(THE RECORDS)
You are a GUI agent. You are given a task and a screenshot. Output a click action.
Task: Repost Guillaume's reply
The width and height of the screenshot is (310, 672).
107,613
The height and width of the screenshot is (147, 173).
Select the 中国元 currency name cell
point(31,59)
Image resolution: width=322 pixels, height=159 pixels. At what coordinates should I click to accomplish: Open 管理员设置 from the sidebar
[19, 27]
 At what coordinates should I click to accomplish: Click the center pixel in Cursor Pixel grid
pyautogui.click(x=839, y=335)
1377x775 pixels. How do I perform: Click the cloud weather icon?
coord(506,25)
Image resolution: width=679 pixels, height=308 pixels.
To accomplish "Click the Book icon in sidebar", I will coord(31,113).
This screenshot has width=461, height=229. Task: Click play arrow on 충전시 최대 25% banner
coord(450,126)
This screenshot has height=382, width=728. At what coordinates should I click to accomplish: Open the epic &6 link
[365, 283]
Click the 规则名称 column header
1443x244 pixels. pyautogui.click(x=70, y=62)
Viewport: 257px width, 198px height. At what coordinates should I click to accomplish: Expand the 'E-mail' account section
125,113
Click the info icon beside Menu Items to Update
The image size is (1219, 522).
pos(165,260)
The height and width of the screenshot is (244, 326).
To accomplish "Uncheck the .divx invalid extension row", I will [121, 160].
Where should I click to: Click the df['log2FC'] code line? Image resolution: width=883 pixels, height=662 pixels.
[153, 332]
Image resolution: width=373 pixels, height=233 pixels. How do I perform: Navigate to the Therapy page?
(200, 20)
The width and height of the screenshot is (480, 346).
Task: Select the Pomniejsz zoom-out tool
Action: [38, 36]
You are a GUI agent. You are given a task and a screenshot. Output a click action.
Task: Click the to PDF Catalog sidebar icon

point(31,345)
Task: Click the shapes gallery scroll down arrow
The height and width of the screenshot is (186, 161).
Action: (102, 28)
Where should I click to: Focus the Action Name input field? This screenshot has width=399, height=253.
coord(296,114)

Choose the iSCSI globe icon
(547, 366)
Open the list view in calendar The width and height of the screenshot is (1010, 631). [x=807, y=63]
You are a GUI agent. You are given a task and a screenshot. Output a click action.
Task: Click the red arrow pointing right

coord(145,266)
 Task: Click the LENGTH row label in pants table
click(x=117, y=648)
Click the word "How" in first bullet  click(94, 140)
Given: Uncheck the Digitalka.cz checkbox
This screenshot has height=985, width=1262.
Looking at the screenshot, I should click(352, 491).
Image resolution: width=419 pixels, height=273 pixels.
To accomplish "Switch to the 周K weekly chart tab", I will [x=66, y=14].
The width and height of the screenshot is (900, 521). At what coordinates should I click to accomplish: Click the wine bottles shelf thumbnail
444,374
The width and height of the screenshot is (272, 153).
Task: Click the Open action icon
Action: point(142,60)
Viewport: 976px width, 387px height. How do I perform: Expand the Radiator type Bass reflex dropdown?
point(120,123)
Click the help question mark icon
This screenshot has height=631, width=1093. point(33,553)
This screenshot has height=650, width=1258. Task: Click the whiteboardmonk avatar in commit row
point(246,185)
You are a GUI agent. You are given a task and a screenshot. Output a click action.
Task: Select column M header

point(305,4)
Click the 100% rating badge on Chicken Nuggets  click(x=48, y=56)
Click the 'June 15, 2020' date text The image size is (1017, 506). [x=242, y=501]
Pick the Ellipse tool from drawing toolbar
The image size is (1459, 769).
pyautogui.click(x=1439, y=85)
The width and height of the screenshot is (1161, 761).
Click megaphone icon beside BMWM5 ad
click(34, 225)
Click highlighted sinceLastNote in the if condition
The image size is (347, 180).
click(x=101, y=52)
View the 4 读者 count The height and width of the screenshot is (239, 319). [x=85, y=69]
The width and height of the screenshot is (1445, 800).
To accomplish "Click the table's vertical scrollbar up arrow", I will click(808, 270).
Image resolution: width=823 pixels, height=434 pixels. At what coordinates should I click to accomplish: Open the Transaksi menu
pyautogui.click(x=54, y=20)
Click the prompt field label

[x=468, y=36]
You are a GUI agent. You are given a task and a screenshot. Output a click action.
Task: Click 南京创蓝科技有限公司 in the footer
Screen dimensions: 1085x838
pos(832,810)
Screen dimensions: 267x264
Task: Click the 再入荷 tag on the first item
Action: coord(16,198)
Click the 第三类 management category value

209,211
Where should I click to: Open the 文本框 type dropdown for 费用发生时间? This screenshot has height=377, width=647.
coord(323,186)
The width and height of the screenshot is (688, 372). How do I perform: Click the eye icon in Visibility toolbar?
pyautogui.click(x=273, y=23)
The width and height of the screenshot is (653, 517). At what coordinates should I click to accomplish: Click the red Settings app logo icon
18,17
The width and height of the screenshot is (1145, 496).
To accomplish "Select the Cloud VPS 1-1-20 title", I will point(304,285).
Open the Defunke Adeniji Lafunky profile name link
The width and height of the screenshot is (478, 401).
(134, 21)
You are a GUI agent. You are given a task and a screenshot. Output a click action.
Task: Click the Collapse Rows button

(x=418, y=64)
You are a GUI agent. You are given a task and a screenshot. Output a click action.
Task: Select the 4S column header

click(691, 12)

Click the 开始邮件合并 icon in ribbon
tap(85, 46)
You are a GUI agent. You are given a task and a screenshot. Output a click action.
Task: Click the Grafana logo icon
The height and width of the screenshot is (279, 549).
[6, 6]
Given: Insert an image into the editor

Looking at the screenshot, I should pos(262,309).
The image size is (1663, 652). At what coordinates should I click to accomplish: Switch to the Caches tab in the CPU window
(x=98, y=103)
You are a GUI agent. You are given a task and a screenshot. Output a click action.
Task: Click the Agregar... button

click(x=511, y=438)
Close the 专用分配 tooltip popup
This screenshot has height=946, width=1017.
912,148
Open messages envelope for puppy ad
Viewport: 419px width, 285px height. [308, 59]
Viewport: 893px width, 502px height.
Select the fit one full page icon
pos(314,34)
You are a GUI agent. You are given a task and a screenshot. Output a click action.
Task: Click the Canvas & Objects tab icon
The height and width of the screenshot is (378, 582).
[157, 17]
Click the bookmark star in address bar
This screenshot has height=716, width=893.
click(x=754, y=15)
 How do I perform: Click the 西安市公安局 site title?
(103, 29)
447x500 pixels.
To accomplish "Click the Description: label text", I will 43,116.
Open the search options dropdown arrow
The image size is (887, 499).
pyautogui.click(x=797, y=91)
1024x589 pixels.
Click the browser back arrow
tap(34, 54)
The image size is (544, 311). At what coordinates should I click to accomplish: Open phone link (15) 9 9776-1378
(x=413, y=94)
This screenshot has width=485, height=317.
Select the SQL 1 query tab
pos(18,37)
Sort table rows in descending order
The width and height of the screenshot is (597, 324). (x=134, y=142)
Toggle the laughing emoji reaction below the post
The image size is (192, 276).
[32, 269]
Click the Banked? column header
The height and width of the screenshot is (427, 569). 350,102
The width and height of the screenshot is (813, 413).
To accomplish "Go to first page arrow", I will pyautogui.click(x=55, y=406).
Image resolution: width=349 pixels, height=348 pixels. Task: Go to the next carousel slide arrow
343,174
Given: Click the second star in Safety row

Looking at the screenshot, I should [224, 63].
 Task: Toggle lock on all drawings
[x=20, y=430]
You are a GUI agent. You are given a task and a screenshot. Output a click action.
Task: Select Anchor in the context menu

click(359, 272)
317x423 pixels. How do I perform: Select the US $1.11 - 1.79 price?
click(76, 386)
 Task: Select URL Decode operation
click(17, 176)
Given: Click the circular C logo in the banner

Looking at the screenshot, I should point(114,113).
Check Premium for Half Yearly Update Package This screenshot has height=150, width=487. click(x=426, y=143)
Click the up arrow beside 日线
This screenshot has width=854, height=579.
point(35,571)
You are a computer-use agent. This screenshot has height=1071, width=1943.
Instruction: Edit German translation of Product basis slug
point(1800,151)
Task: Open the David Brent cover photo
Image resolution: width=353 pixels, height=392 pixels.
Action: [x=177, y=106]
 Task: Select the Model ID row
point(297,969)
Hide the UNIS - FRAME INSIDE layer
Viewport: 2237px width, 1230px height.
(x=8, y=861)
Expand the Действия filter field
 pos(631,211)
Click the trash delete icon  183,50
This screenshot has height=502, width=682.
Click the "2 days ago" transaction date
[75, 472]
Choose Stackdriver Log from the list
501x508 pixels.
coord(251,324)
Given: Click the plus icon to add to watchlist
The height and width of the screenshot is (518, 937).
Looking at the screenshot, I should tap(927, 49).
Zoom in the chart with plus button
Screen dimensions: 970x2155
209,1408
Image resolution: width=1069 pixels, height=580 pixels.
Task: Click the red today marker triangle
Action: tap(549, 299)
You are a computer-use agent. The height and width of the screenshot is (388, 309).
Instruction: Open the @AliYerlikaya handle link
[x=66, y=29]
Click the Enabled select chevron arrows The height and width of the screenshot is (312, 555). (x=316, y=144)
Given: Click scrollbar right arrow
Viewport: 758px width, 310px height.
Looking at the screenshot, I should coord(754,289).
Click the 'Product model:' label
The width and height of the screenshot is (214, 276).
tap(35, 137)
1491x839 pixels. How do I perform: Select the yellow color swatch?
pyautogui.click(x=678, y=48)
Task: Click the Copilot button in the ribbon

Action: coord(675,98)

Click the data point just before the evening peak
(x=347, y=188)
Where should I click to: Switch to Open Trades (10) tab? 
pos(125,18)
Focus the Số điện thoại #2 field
(End THE RECORDS)
WORK REQUIRED:
Check each line of the listing above, and copy it if it contains the word "scrollbar".

FINISHED EXERCISE:
To accomplish "Click the table's vertical scrollbar up arrow", I will click(808, 270).
Given: Click scrollbar right arrow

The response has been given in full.